Now today I look at the latest Cornerstone brochure advertising this year’s upcoming fest and who do I see but yours truly. Top and center are my bald head and gentle eyes tuned in to the lanky speaker sporting his smock and dreads. The speaker, Shane Claiborne, is far left in the photo (appropriate?) while I’m seated right there in the center.

So what’s the deal? Should I start to exploit these circumstances? Do I go find an agent and work my way into modeling? What is a humble Nordic-looking type to do?

For now I’m open to bookings. I will appear at any gatherings you may have. I suppose my fees should start somewhere in the $2,000 per shoot area.

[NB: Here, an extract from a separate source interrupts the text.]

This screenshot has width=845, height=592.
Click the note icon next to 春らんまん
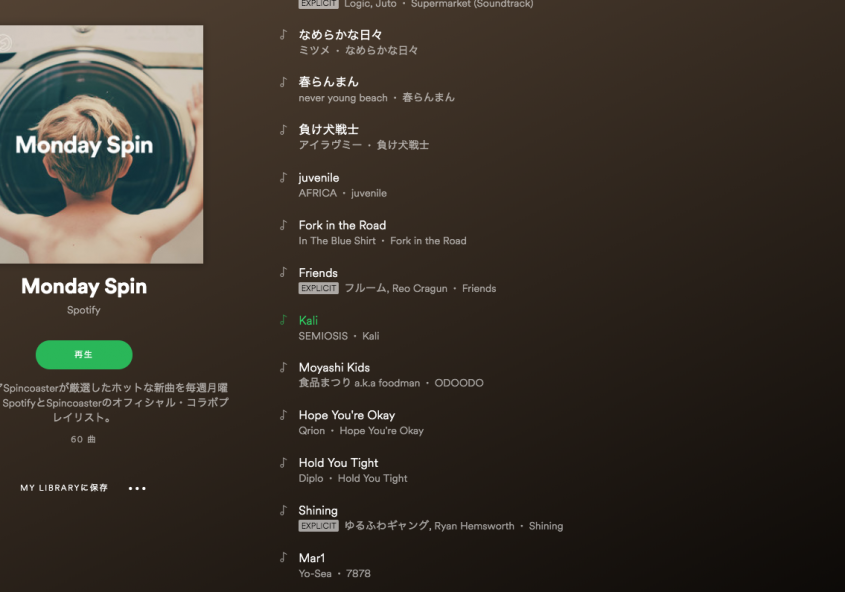coord(283,82)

But for now I better get back to signing some release forms to further expand my pictorial presence in this world that is desperately seeking more beauty.

Monday, March 17, 2008

I Really WAS NOT Drinking Green Beer when I wrote this (although I should look for some excuse)

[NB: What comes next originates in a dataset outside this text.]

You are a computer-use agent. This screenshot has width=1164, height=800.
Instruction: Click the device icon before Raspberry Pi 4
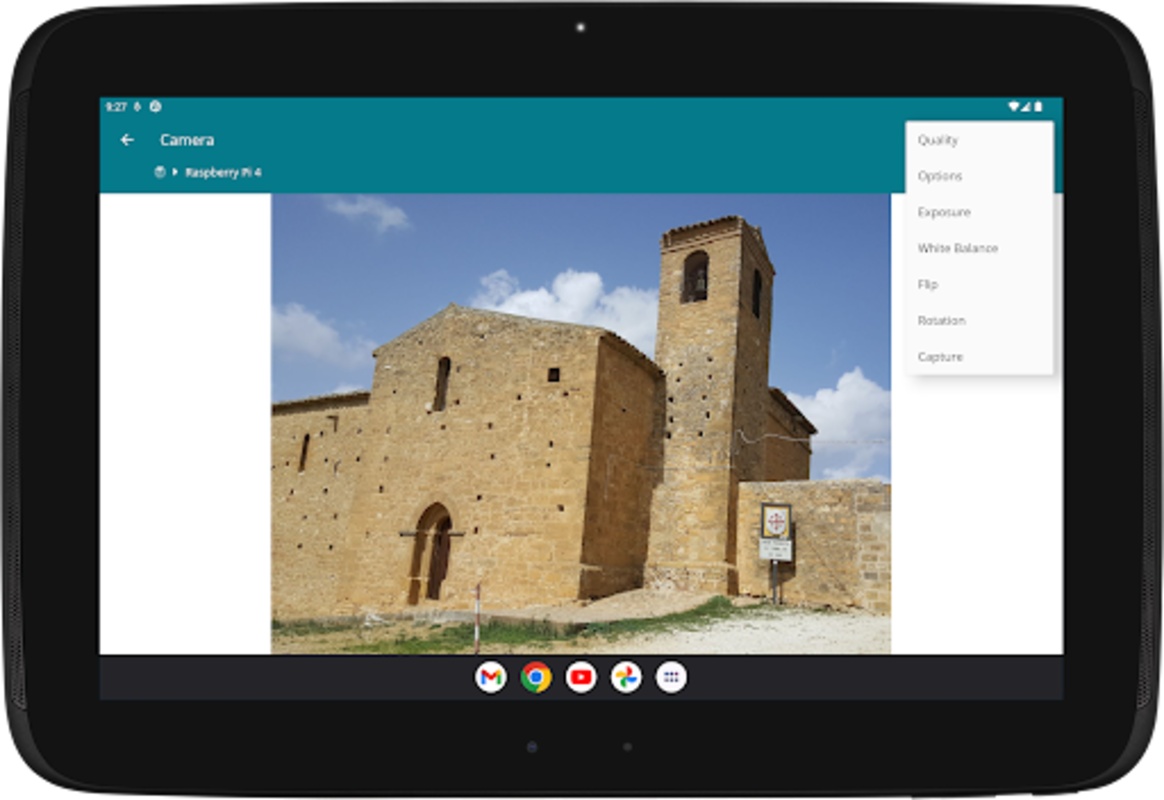[159, 172]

There is a wise blogger so fair,
Who thought it would be fun to dare,
Her readers to write
A limerick despite
That it might only be much hot air.

For what could one say
On this enchanted O’day
If he’s not got a stitch
Of Irish with which
To brogue or cant or convey

That his wardrobe is lacking
Any Green for attracting
His dearest sweet Gaelic
With looks so angelic
A swan would only be acting.

She’ll just have to be content
With a fat bald one who’s descent
Is from much farther north
Where those Vikings came forth
To plunder, pillage and torment.

Sunday, March 16, 2008

Driving to Palm Sunday Service with a New Bible

It was the last Sunday for Pastor Paul to be preaching at the Well this morning. Easter Sunday will be all music and the last Sunday of the month will be music and testimonies. So we heard his last sermon to the church that he founded--it was on intimacy with God. As he and his wife step into the unknown, that message will be his hope for the church as they carry on--stay close to God. In summary, it is more important to be working with God (by his side as friends) than working for God (as his servant).

I got to follow along in my new New Living Translation bible, a gift from my godfather. He gave it to me on Saturday no strings attached, an offer I couldn’t refuse. The complete Living Bible came out when I was in high school and it was my bible of choice during those Armstrong years. I loved the clear conversational style and it was much easier to memorize from for me. In years since I’ve spent as much time in the New International Version, the Jerusalem Bible, and the Message, but I’m still moved by the faithfulness of the Living Bible. As an added bonus, this particular study bible has great maps, concordance, footnotes, and introductions.

Now if only I could do something about this work hanging over my head. Well, at least this blog is done.